Well, the testbots are quite compute-intensive, and although we tried for years we never really got enough decent, manageable machines from community contributions. Partly this is because the machines are really compute-intensive, and partly it's because they can be pretty tweaky and not everybody wants to learn how to manage them and deal with their occasional fits. Many community members had donated time on their machines, but in recent months we'd been using Amazon EC2 instances for the bulk of our testbots, and the bill to the Drupal Association was more than we'd like to pay, more than $500 many months.
Enter the OSUOSL Supercell. You may not know the OSUOSL (Oregon State University Open Source Lab) but they're the folks that handle all the hardware side of the Drupal.org infrastructure. As yet another of their great services to the open source communities they serve, the Supercell is a cluster of physical machines turned into a virtualization environment for projects like ours. So instead of either scrounging around for spare machines from the community or paying Amazon for super-high-powered EC2 instances, we now have 3 full-time testbots (plus one for testing PIFR code and deployment) running in the Supercell. (You can see their status and what they're working on any time at http://qa.drupal.org.) It's been reliable and it's so nice to have these very appropriate testing machines there.

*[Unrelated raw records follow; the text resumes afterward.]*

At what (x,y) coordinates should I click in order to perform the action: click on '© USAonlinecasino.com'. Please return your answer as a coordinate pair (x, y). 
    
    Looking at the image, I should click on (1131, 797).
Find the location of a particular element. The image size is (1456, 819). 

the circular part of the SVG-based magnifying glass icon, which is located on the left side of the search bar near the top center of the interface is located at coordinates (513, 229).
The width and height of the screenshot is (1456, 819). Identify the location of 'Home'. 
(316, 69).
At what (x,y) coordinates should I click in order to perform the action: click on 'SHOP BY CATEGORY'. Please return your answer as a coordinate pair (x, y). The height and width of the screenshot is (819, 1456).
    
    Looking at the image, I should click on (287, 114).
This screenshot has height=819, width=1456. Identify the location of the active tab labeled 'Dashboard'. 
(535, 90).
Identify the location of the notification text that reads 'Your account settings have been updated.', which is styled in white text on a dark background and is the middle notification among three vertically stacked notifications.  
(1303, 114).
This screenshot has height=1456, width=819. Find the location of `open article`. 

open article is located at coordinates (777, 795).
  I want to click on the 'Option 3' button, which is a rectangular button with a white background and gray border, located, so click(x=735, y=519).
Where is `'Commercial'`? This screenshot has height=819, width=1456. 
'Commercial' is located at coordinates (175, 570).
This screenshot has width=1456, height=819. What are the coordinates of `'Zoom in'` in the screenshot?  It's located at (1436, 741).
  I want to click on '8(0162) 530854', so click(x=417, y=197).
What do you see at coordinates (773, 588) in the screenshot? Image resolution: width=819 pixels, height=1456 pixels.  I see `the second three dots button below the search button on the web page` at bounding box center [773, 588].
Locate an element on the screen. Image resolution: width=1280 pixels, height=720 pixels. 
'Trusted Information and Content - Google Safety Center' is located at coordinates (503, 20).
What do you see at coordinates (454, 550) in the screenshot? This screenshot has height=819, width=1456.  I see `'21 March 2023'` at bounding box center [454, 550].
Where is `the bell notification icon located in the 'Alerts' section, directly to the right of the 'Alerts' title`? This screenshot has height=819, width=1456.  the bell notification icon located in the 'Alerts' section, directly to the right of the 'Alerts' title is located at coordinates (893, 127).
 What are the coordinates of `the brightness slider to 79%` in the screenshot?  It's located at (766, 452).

As they roll out the Supercell, there will probably be other opportunities to use these, for both Drupal and other communities. They're behind a firewall, which requires proxying to get to them, so they're not appropriate for any service that needs to be directly internet-reachable. However, they're absolutely wonderful for services like the testbots (which call home for their tests), or for build machines, etc.
Thanks so much to Jeff Sheltren, Lance Albertson, and the rest of the crew at OSUOSL for making this possible. It's a huge win for the Drupal community.